Given this, any employer or employee could be forgiven for feeling confused. Whilst the guidance document is a pretty robust 30-plus pages, if you’re running a small organisation and trying to survive, it’s questionable if you’d have time to read it all.
Undertaking a full risk assessment for Covid-19 is not as straightforward as it may seem. There are multiple factors to consider from keeping the air conditioning controls clean to using the communal kitchen areas. Having completed the risk assessment, employers then have to put in place the appropriate mitigations to protect their employees against the risks of transmission. The potential costs of precautions may then be prohibitive when many organisations are already facing a financial battle to survive.
Having taken those steps there are still a range of potential issues that may make it hard for many employees and many employers to return to offices. Many workers have taken on extended or new responsibilities during the lockdown that they can’t just give up. Some have found themselves becoming an “accidental carer” as they have had to support clinically vulnerable family members or neighbours. In her recent blog, Dr Zofia Bajorek specifically focuses on the challenges for carers during the pandemic. Similar issues may also extend to pet owners and their animals with the RSPCA providing guidance on how to minimise the stress to animals of going out to work again.
Anecdotally, I have heard a real mix of employee attitudes; with some people never wanting to return to an office again and others desperate to resume office life. The health and wellbeing impact on employees may not be fully apparent to their employers until a full return to the workplace. This may require greater levels of understanding and support from line managers and HR teams.
There continues to be people still shielding because of health vulnerabilities as well as those who feel unsafe and unable to return. Employers will need to work hard to ensure that further inequalities don’t emerge at work with a separation of those working remotely and those attending the office.
There are four million people in work who are either disabled or have a work-limiting condition. The disruptions of lockdown may have proved that there are many more jobs that can be done from home, but for some the return to an office may have more complications.
The massive disruption to the Health Service has meant that some workers have conditions that may have gone undiagnosed or had existing treatment interrupted. Employers will need to understand and support staff whose ability to work has been impacted and may need time off for medical appointments. With the move to local authorities having new powers to impose and manage local lockdowns, there may be a number of false starts in re-opening offices that could increase cost and anxiety.
HR teams have worked extremely hard during the pandemic in supporting employees, keeping operational HR running and managing furlough. For office-based organisations, HR now has a new challenge and an opportunity to have further positive impact by leading the work on how a return is managed. There have been too many stories recently of poor management and HR practices, together with a lack of care for the safety of employees.

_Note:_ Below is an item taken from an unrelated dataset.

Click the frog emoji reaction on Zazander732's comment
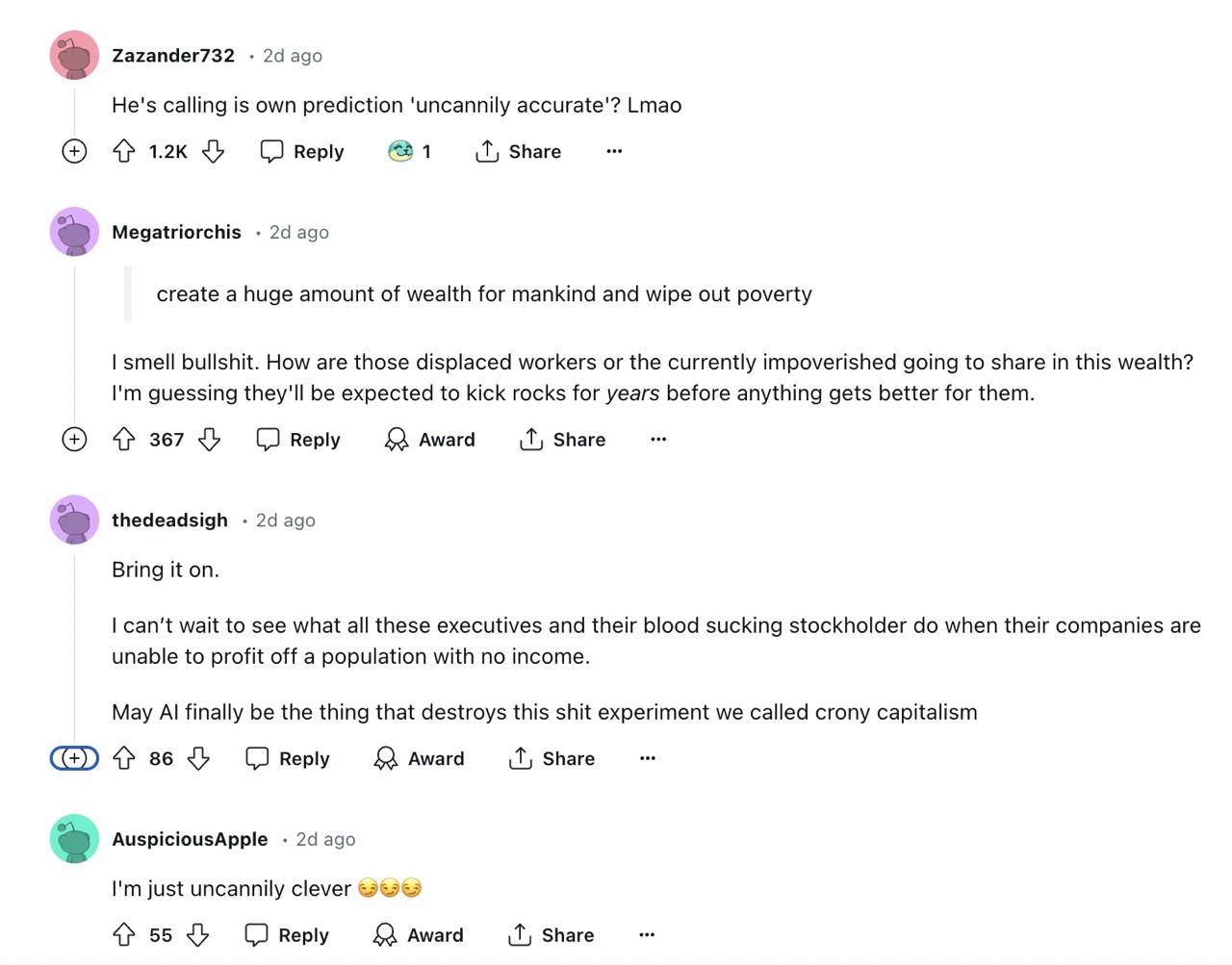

The guidance and the law is pretty clear, as the HSE informs workers — you have the right to:
- work in places where all the risks to your health and safety are properly controlled;
- stop working and leave the area if you think you are in danger.
In talking to our HR Network members, there is already good work going on in some organisations to understand the benefits that have come from remote working and the lessons to be learned. HR teams need to step up to the challenge of both protecting employees and enabling organisational recovery. Whilst some organisations have reported reduced productivity with staff working from home, perhaps this is the time to challenge what makes a physical office the best place to work from.
Many managers talk about productivity as if it is a clearly defined and measured thing. In reality we still don’t properly understand how to measure or improve productivity. It would be good to see more HR teams willing to challenge senior management directives on getting people back into the previous workplace in ways that support good work.
Any views expressed are those of the author and not necessarily those of the Institute as a whole.